Podium: How do you prepare for events early in the season? What do you try to accomplish starting out?

Gale Bernhardt: Most often, during any given event, we will have a few objectives going into that competition. It just doesn’t work when athletes try to focus on everything all at once, especially early in the season. So I think whittling down a buffet of concerns that might happen during any race to the critical three to six that this person has to be concerned about is really helpful. I think its valuable minimizing the number of things they are trying to focus on in any given event.

Podium: What do great racers do to manage their suffering?

Gale Bernhardt: I think top athletes learn to manage pain or discomfort and associate it with success. In other words, if someone pushes that extra effort to bridge a gap or to manage the discomfort of a long time trial, it’s often associated with some kind of a reward.

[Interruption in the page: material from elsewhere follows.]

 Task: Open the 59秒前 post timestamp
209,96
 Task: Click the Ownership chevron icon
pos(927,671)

For the top athletes that means podium. For people who are working their way up, it means a faster time. It’s that anchor point, where you are looking to improve from, that I think is important. Because you’re never going to control whether you’re going to be on the podium that day or not, but you can control your performance and your training leading up to that point. So if all the markers are indicating that you’re getting better, that’s really all that you can do much about.

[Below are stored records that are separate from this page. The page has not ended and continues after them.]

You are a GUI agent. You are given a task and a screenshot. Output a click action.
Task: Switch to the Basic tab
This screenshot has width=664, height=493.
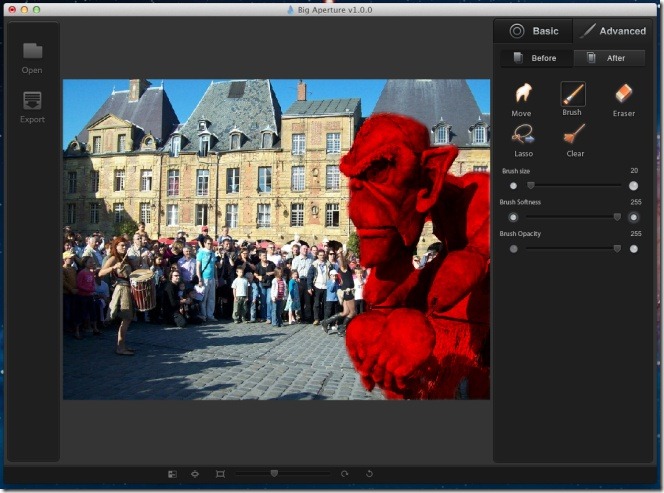point(533,31)
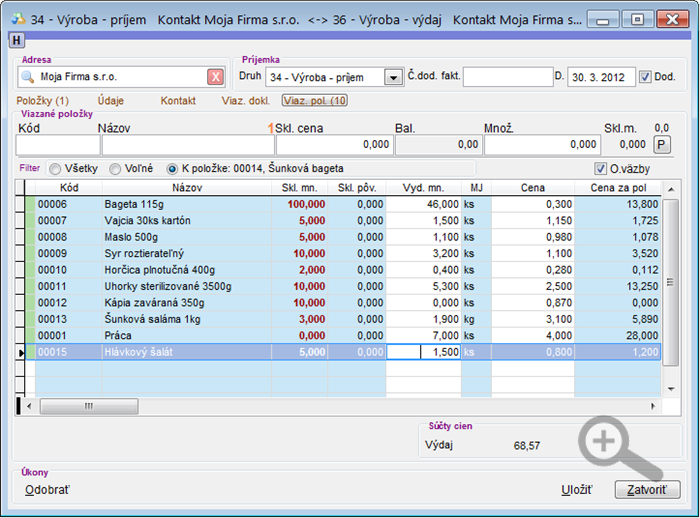Click the magnifier search icon in Adresa field
Screen dimensions: 700x518
pos(29,76)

One thing about pain is that I like for athletes to make a distinction between discomfort and actual pain. Racing at very high levels is uncomfortable. There’s a certain kind of suffering associated with that. And then there’s the kind of pain that’s associated with injury. Athletes at every level need to learn to distinguish between those two different kinds of pain.

I believe being a problem solver is critical to any athlete’s success. Any athlete in any situation, whether it’s training or racing, will find that problems present themselves. It’s the athlete that looks at those problems as a chess game of sorts that is going to be much more successful than someone who says, “I can’t.” At the top level there’s very little difference, physiologically, between top athletes. There’s a few exceptions to that, obviously, but it’s what people say to themselves on race day that can make or break a really great race.